Draft Amendments Effective March 2012

Draft Amendments Effective March 2012


As mentioned in the budget, the “cap” tax relief will effectively fall away and be replaced by a tax “credit” system. In essence, tax relief will be applied to medical aid contributions by means of a tax rebate instead of reducing remuneration by the value of the cap amount. A discussion document has been made available which further clarifies the “credit” system. It also investigates the possibility of using the tax credit system for medical expenses paid by the employee / individual. Our understanding so far is that the intention is to change the method of calculation for tax relief and not to change the principle of taxing medical aid contributions. More about this topic will be made available once response to the working paper has been received, digested and finalised.

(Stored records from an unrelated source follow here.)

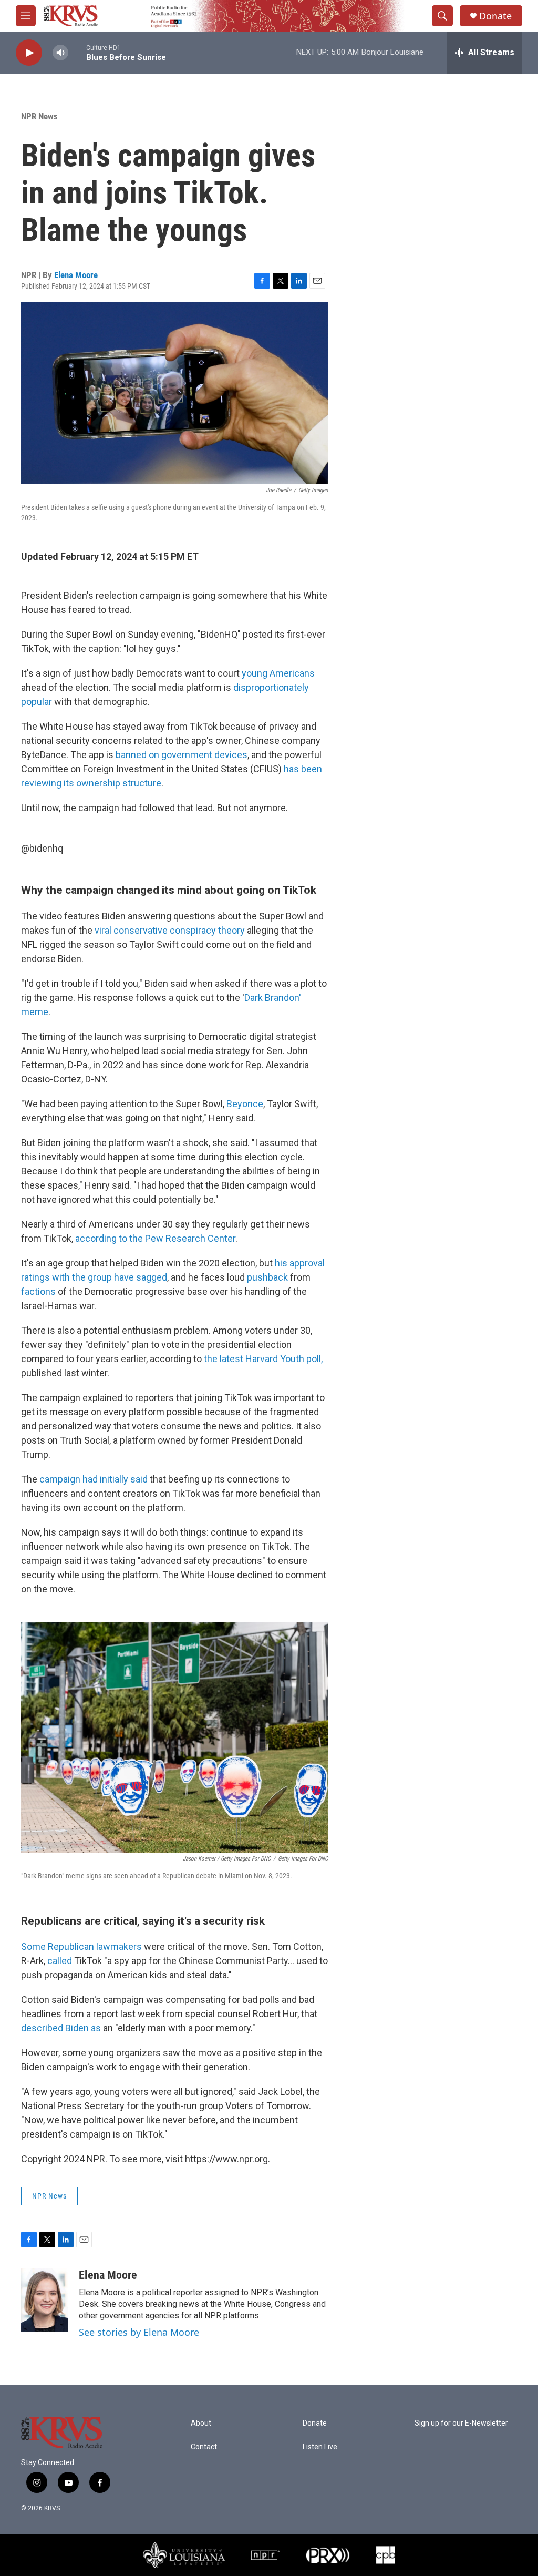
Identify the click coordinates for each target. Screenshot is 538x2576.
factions (38, 1291)
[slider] (77, 52)
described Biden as (62, 2027)
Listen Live (320, 2447)
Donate (495, 16)
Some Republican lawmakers (81, 1946)
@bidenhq (42, 848)
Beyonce (244, 1103)
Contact (204, 2447)
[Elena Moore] (44, 2300)
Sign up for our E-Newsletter (461, 2423)
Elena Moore (76, 275)
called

There has been no further update on the proposed reforms regarding taxation and administration of retirement funds, other than the fact that they have been postponed until later on in the year. At this stage, there is no indication as to whether or not the proposed reforms will be effective from March 2012 or a later date.

The Youth Subsidy scheme proposed in the budget (effective March 2012) has not been finalised yet. More about this is expected later on in the year.

The National Health Insurance scheme also proposed for implementation in March 2012 has not been included in the draft amendments. Again, more on this topic should be available later on in the year.

We attended a lunch and presentation, hosted by the Department of Social Development on 17 July, regarding Pension Reform Presentation. It appears that over the next 3 years the detail will be with the legislators and we can expect a roll out in approximately 2015. In the next reporter, we will prepare an overview of what we believe were the important points covered.